*** Supplied material ***

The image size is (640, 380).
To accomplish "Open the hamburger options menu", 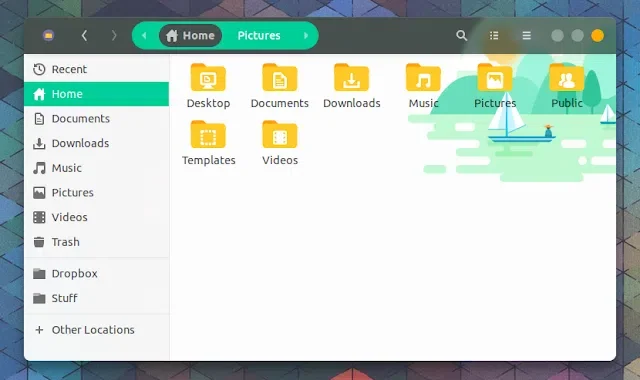I will pyautogui.click(x=527, y=36).
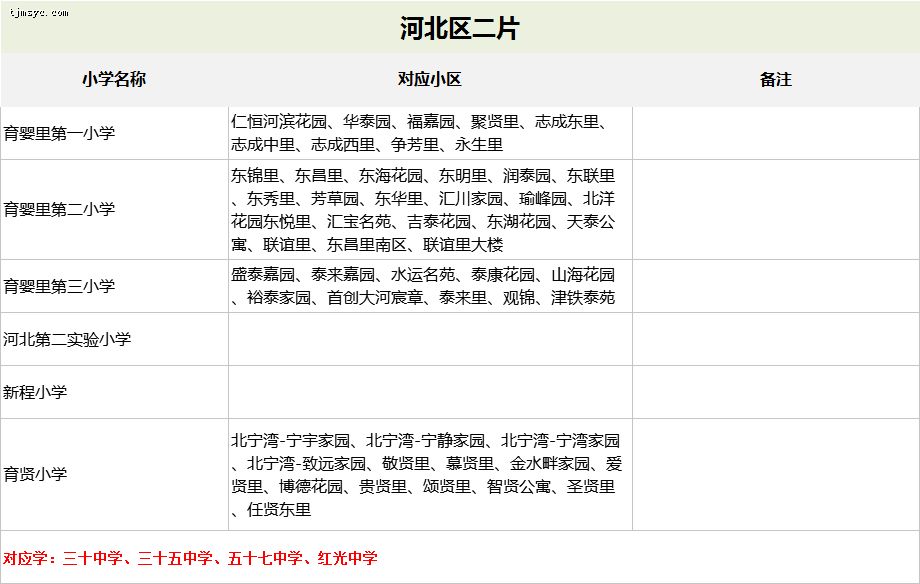Screen dimensions: 920x584
Task: Select the 育婴里第二小学 cell
Action: tap(60, 209)
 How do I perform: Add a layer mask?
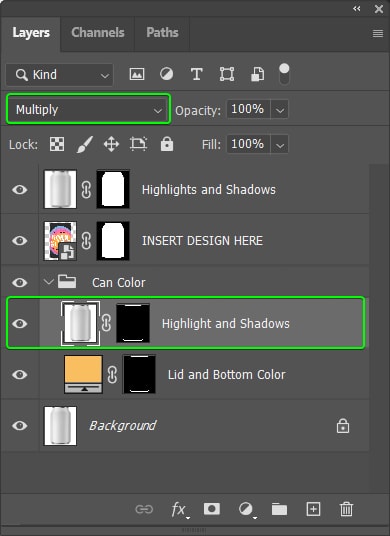tap(212, 509)
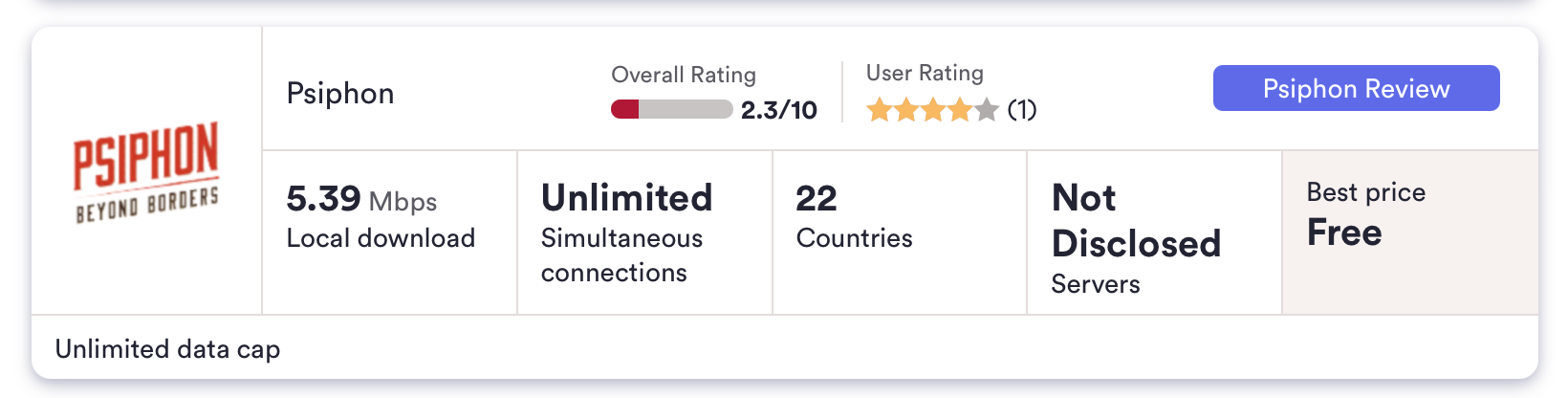Click the first user rating star
Image resolution: width=1568 pixels, height=398 pixels.
click(x=879, y=111)
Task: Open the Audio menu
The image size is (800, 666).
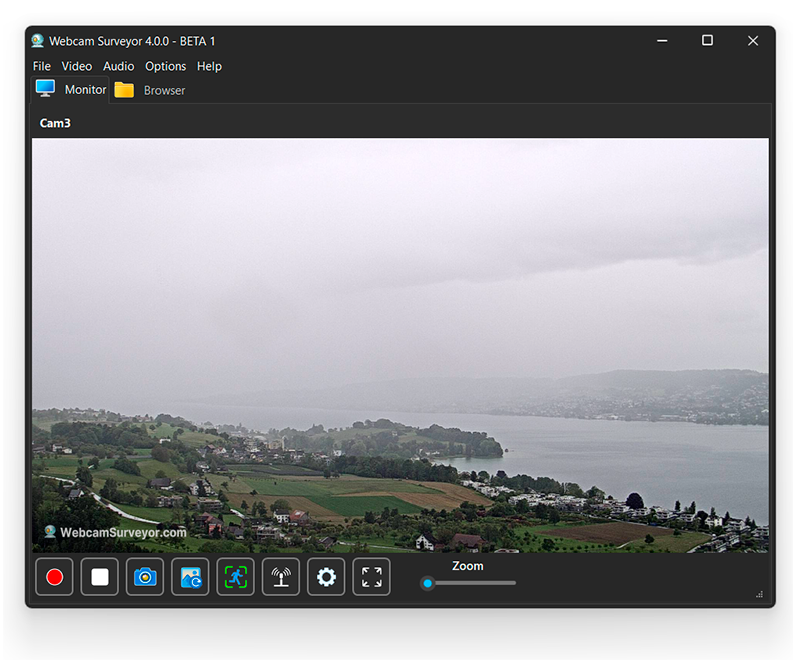Action: click(x=119, y=66)
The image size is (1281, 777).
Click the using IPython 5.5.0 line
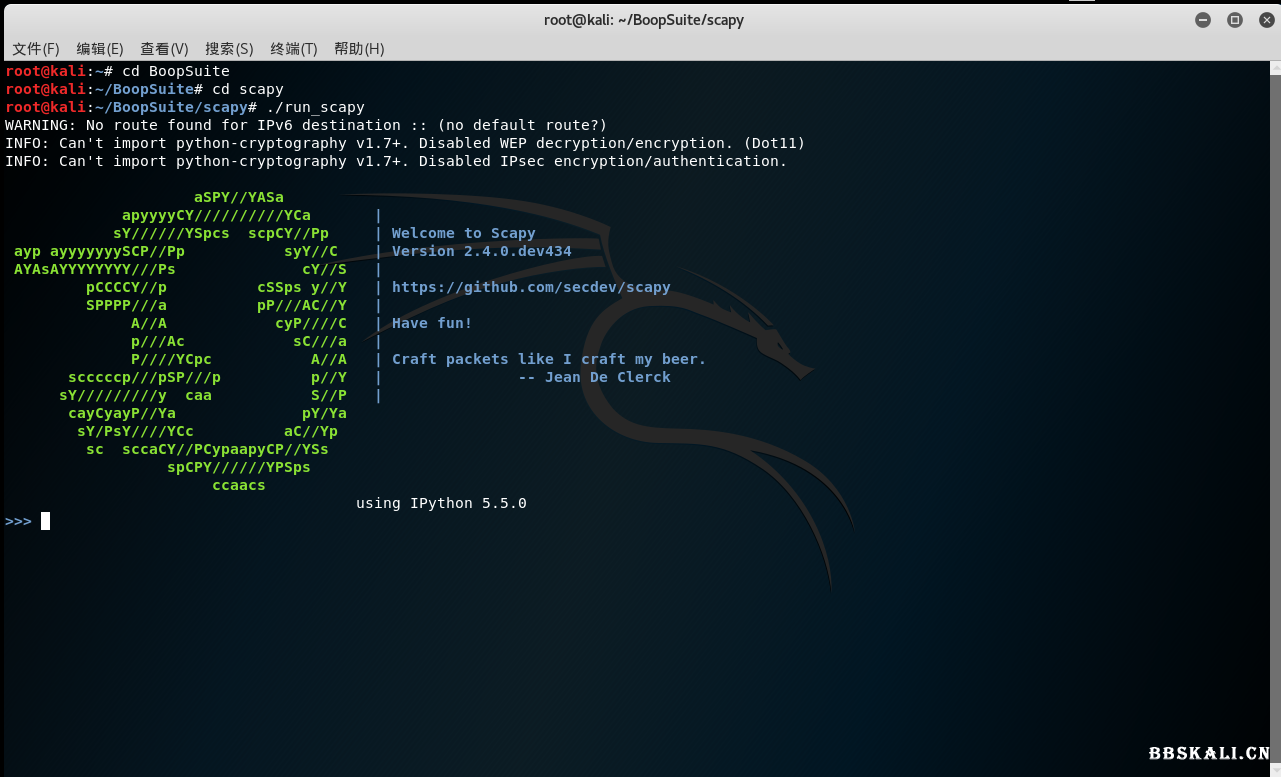[x=441, y=503]

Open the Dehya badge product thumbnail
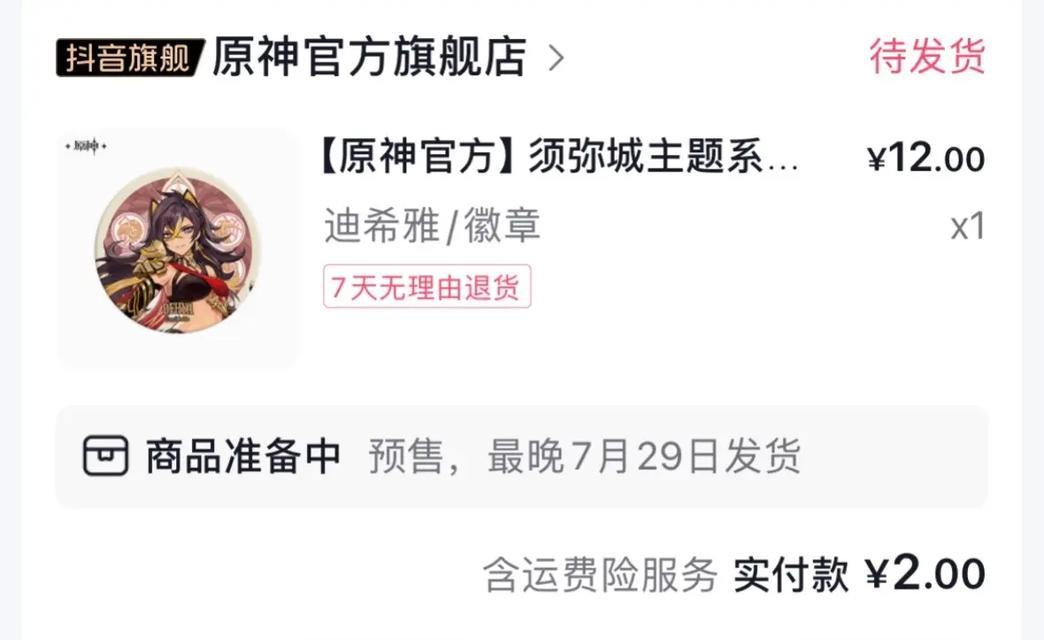(x=178, y=248)
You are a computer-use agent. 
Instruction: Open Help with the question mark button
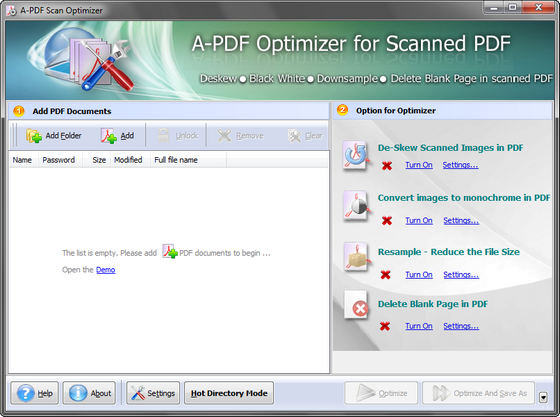click(35, 393)
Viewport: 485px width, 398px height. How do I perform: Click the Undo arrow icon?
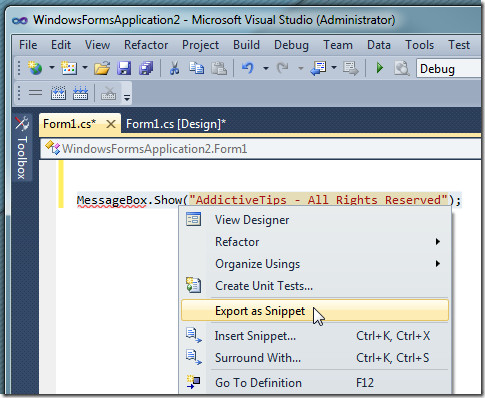click(x=248, y=68)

*** End of Supplied material ***

What you have to do:
All lines from the one that contains "Instruction: Open Help" through the last line of the data should be retyped exactly, with the pictures left out.

Answer section:
Instruction: Open Help with the question mark button
click(35, 393)
Viewport: 485px width, 398px height. How do I perform: Click the Undo arrow icon?
click(x=248, y=68)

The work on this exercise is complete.